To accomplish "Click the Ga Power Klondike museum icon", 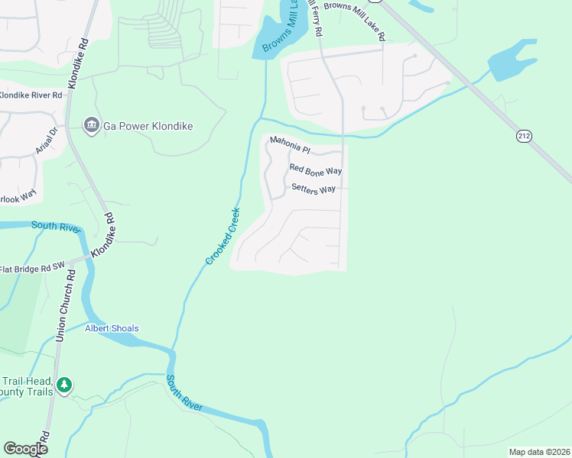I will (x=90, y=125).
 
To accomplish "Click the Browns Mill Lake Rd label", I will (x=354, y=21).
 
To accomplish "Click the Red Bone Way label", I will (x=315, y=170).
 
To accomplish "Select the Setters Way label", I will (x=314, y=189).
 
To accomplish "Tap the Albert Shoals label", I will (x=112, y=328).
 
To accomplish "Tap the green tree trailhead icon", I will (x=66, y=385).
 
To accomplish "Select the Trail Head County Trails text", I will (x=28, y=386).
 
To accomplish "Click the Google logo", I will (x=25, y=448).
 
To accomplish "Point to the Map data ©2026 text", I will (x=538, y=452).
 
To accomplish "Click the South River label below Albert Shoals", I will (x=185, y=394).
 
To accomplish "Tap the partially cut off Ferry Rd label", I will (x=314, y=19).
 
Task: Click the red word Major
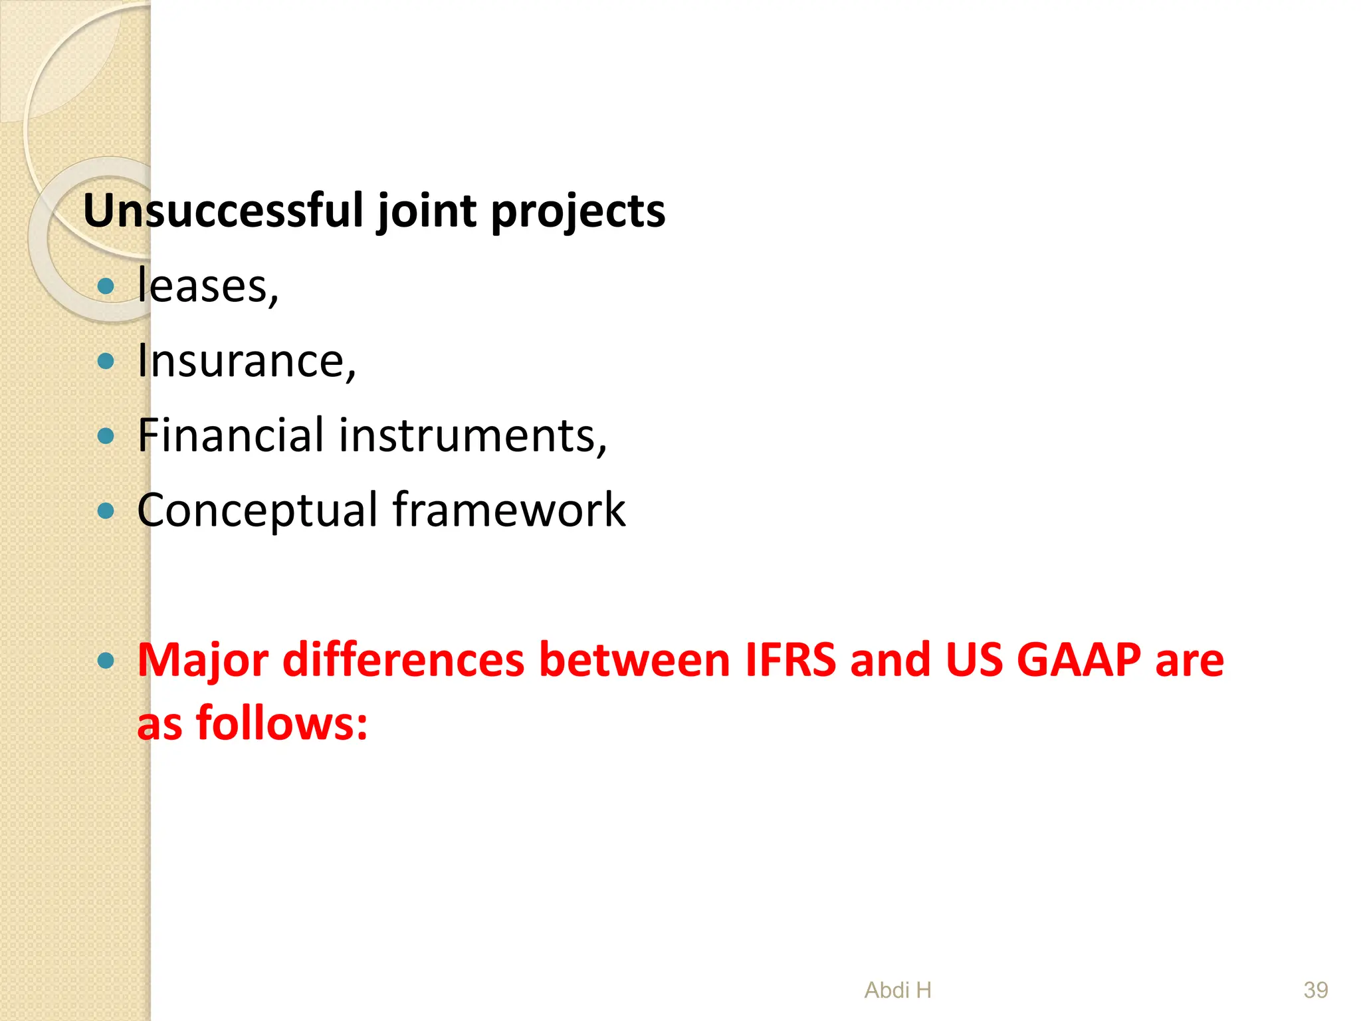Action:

═══

=== What you will do ===
Locate each line in the items above that contains the word "Shoals", and copy every one of those lines.

=== Response for this exercise ===
To accomplish "Tap the Albert Shoals label", I will (x=112, y=328).
To accomplish "Click the South River label below Albert Shoals", I will (x=185, y=394).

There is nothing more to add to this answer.